Page 32
Story: Blackmailed By the Incubus
Aiden takes a step forward. “Watch it.”
Mama squints watery eyes up at him. “You’re still here? Don’t ... don’t you have ... where’s my purse?” She locates the green tote hanging off the crook of her elbow and digs out the silver case holding her cigarettes. “Girl, where’s my lighter?”
I start to slide off the table. Aiden sets a hand on my leg.
“Find your own lighter. Sera’s coming with me.” Without taking his eyes off Mama, he scoops my discarded top off the floor and presses it into my hands. “The carnival is leaving soon. You might want to tie this place down.”
My jaw drops the same time as Mama’s, only, despite her alcoholic haze, she snaps out of her shock faster than I can.
“She’s not going anywhere. She’s going to keep her ass in the trailer and get ready. That girl does nothing around here.” With a huff, she stumbles to the drawers under the sink. She yanks open the top one and rifles through the cutlery. “Why do I even keep her? She’s not good for anything.”
I try not to feel the stab of hurt. It’s not the worst thing she’s ever said to me, still, it cuts deep as I drag my shirt down over my head.
“This is the last time you will ever speak to her. She is never coming back. You will stay away from her.” Aiden glances over his shoulder at me. “Get your things, sweetheart. I’m not letting you stay here.”
“You can’t take her! She swore her life to me. So did you.” She locates an old lighter and straightens with it clutched in her gnarled hands. “Because of you, she’s been a stone around my neck. A worthless maw I’ve had to feed and care for, for the last twenty-four years. You should be worshiping the ground I walk on, boy.”
Aiden ignores her and faces me. “You can leave everything and we’ll get you new things.”
“I’m telling you she’s not going anywhere.” Mama lights a cigarette and blows a plume of gray smoke into the trailer. “Without a trailer to anchor her, she’ll be stuck here in whatever shit hole town we’re in. You both will be. You know the rules of the carnival.”
I peer up into Aiden’s face, uncertainty a claw scooping out my insides. “Aiden?”
The warmth of his fingers brush my cheek. “It’s okay. Trust me. Get your things.”
I don’t have much. The handful of clothes I own, a few books, my secret tin of cash I’d been hiding in a box of sanitary napkins.Everything gets stuffed into a duffle that Aiden takes from me once I finish zipping up.
“Ungrateful whore,” Mama mutters around the cigarette perched on her bottom lip. “After everything I’ve done for you. Go. Just remember that the apothecary is mine. You’ll have to sell that cunt of yours. That’s the only thing you’re good for now.”

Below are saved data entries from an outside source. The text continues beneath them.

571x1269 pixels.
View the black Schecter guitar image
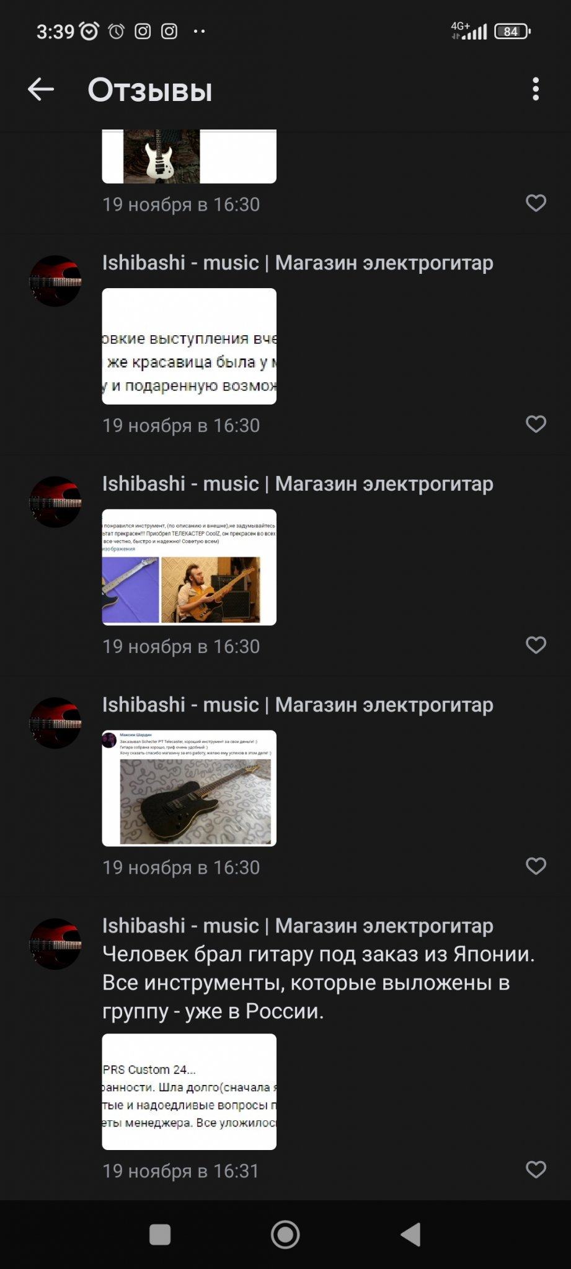pos(189,788)
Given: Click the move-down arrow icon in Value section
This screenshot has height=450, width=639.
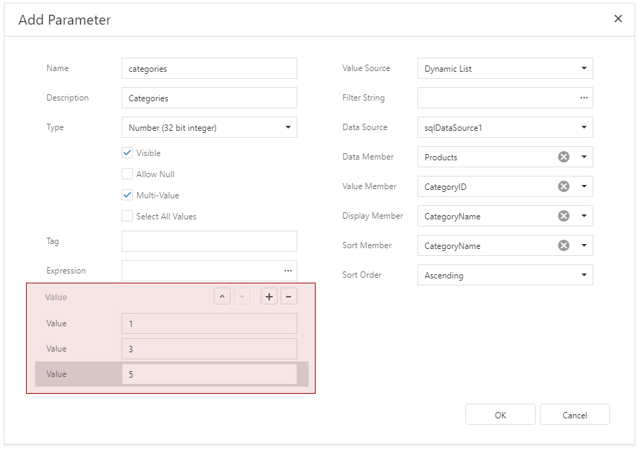Looking at the screenshot, I should click(242, 296).
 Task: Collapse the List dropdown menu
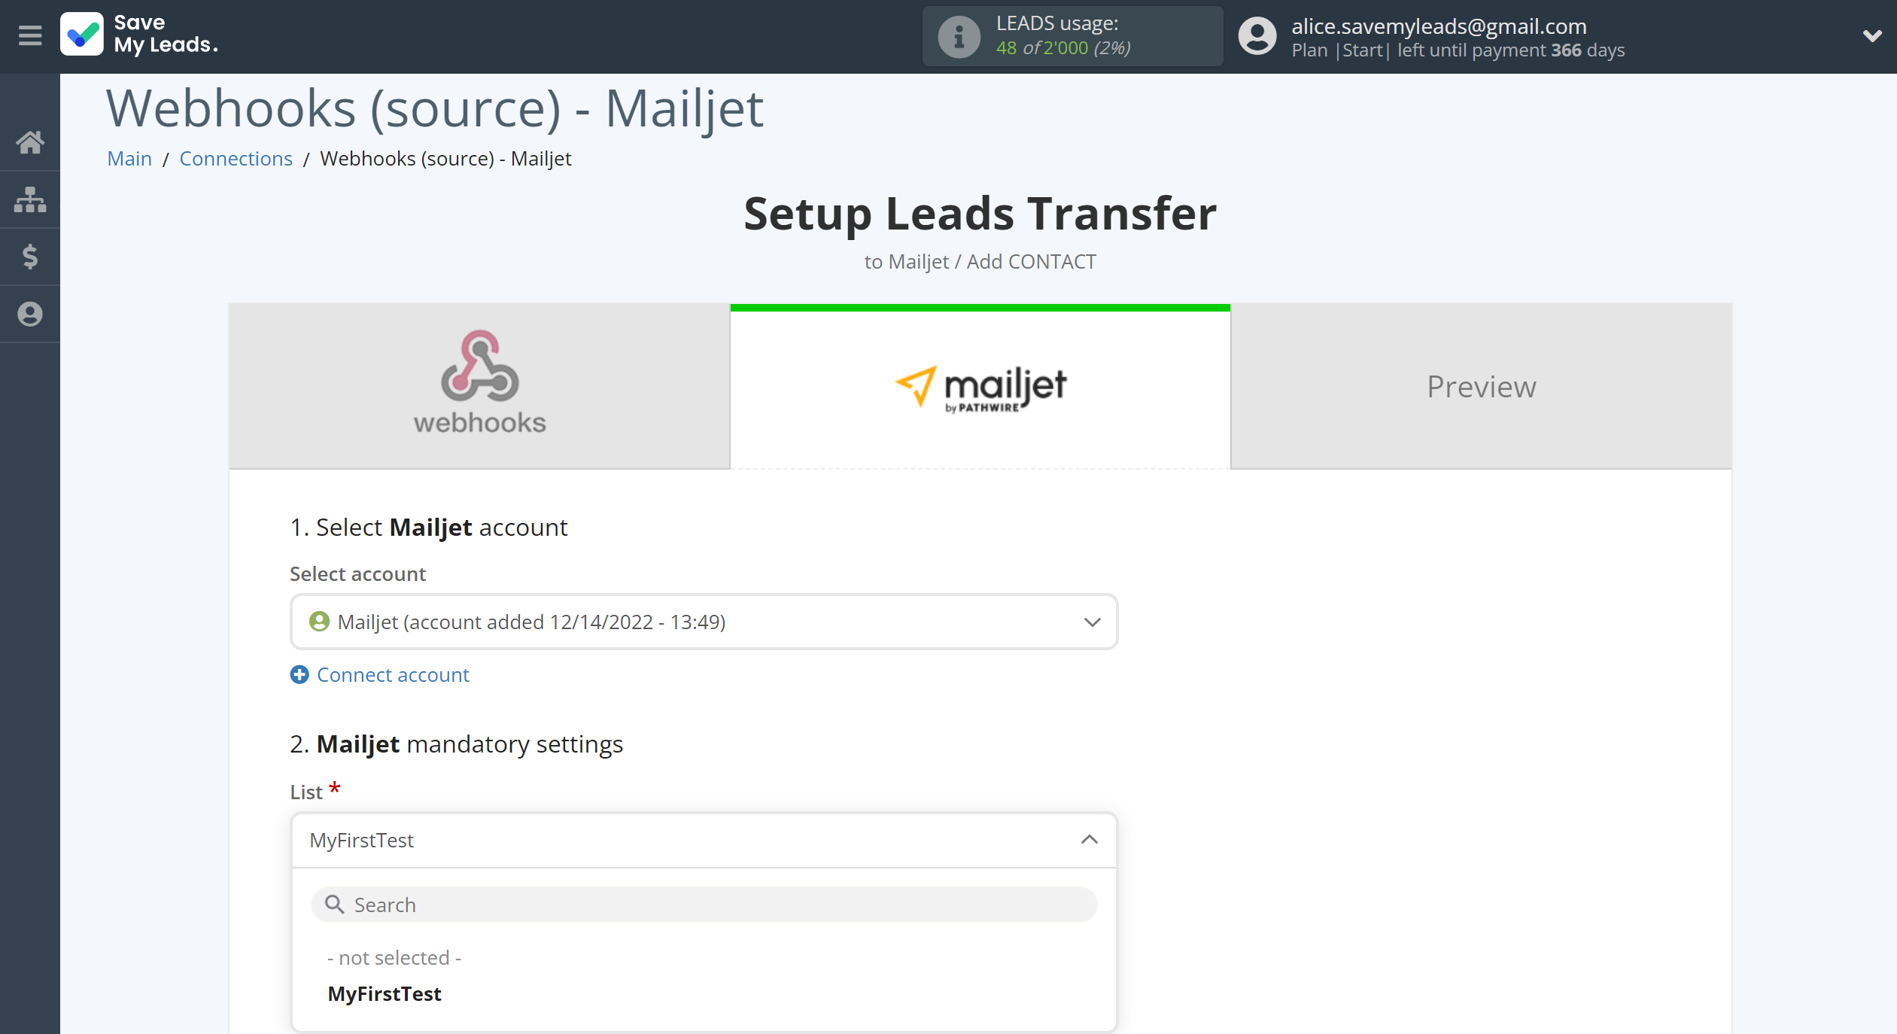[1089, 839]
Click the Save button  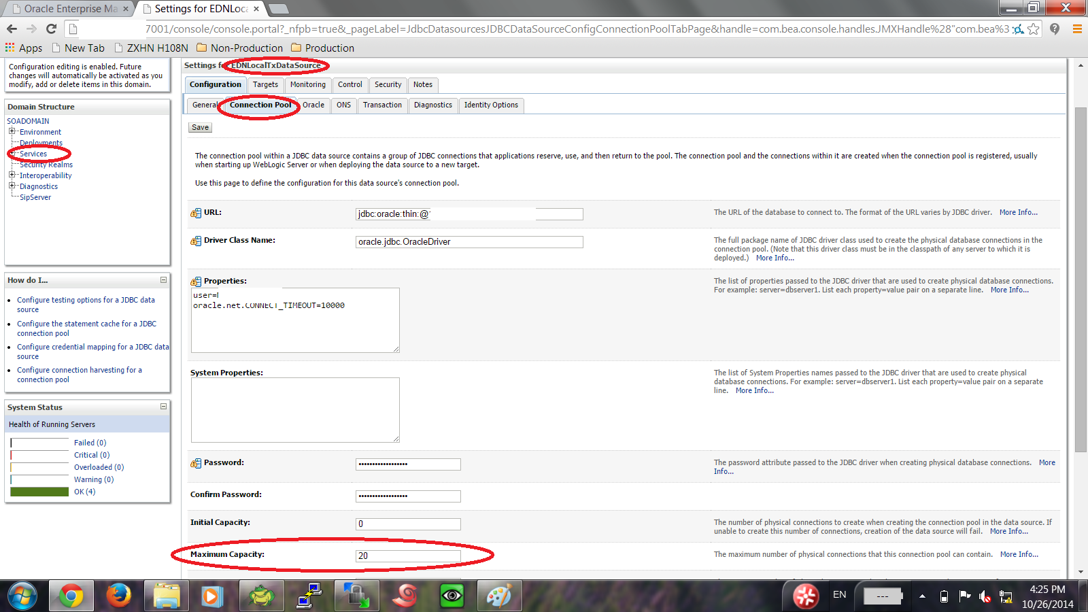200,128
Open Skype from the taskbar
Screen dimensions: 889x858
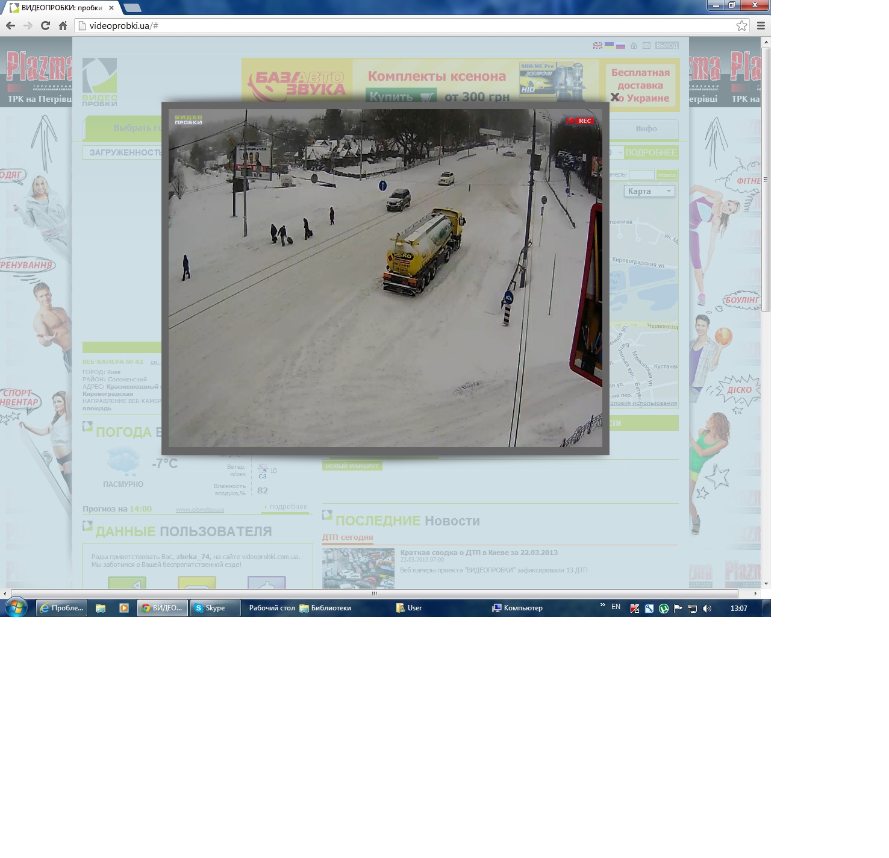tap(214, 608)
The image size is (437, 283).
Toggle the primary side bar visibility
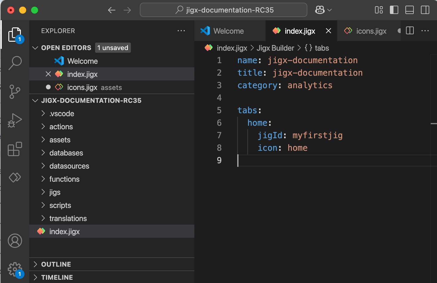point(394,10)
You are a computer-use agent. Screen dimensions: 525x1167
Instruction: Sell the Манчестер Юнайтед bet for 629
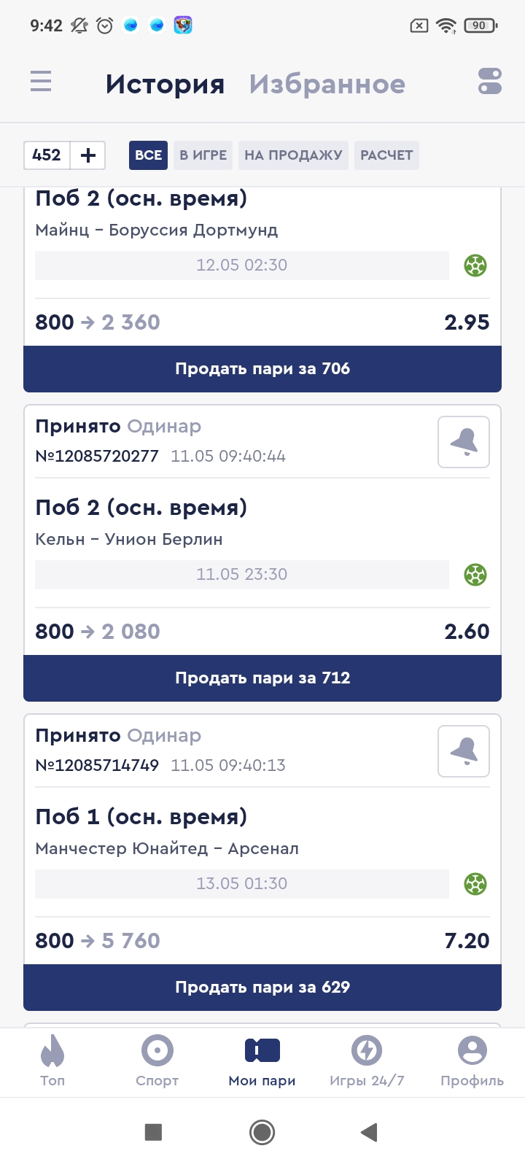click(263, 988)
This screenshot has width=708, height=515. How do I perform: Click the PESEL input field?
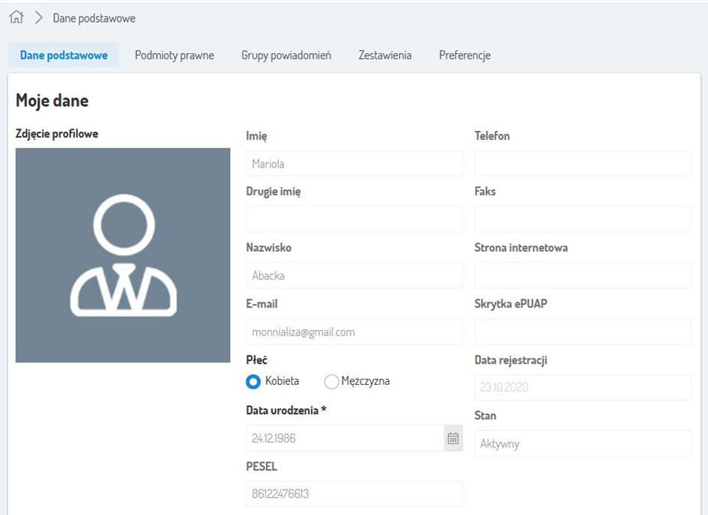click(x=354, y=494)
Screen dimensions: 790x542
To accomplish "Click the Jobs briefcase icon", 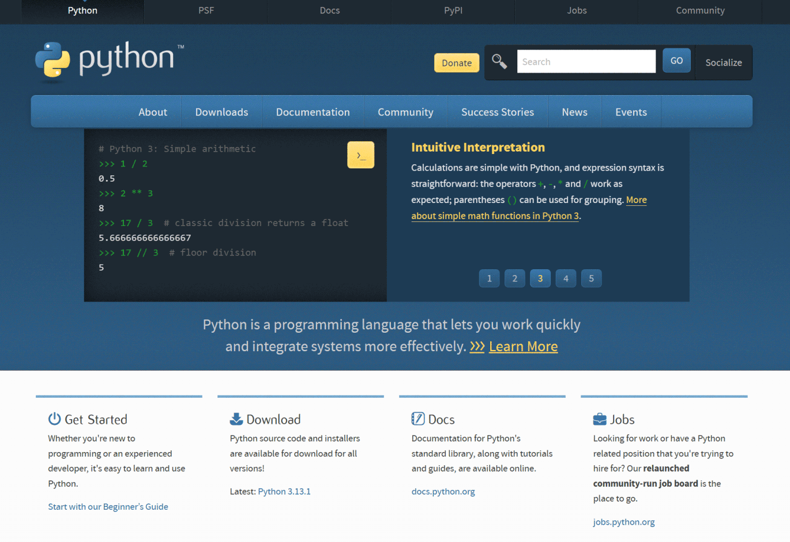I will (x=599, y=419).
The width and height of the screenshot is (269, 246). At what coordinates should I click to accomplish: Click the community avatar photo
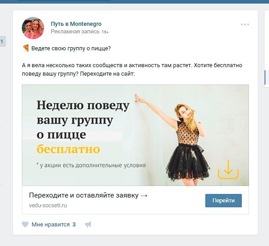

I feel his rage before he even turns his head to me. It coils off him in tendrils of heat that unspools through the trailer, choking the air and sucking every drop of light.
“Find Mags,” he tells me with an eerie calm that sends chills down my spine. “I’ll be right behind you.”
I want to beg him to come with me. To let it go. But there is no reasoning with Warrick. He’s in control now. The red swirling across Aiden’s irises, the boiling hatred so thick it could be carved with a knife. There is no appeasing him now that he wants blood.
Mama may be drunk, but I know she can sense she’s gone too far. There is fear in the pallor of her complexion. Her murky gaze is fixed on the man planted firmly between us with the trepidation of a prisoner facing the gallows. I think for a second I might feel something, but I strangle it before it can take root.
Aiden presses a kiss into the side of my head before letting me descend the steps to the door. I don’t look back as I let myself out into the sweet warmth of a beautiful afternoon. I draw in a breath laced with pine and the cool whisper of freedom. My gaze drifts to the skeletal remains of my home, the bustle of crew members moving through the chaos, dismantling the park. It’s a beautiful and comforting kind of madness as I move in the direction of the ticket booth.
Halvard glances up from the screw he’s twisting out of the narrow box. His large hands pause in their task, and he hastily nudges the dark glasses on his face higher to shield his eyes.
Given the day I’m shaping to have, I’m grateful; I really don’t want to get turned to stone.
“Hey, Halvard, have you seen Mags?”
The gargoyle lifts his head and glances around us like he might spot Mags hiding somewhere behind a storage bin.
“Kitchen?” he guesses.
I thank him and make my way to the yellow tent. The kitchen is usually the last to get dismantled, but Cook has the chairs collapsed and most of the food packed up when I slip inside.
“Hey Seraphine.” Cook smiles at me from over the grill he’s scraping clean with a metal scraper. “Aiden isn’t here.”
I start to shake my head when Mags hobbles in behind me with an armload of dishes.
“Found these, Cookie,” she sing-songs.
Cook beams, sets aside his scraper and hurries to take them from her. “You’re an angel. Thank you.”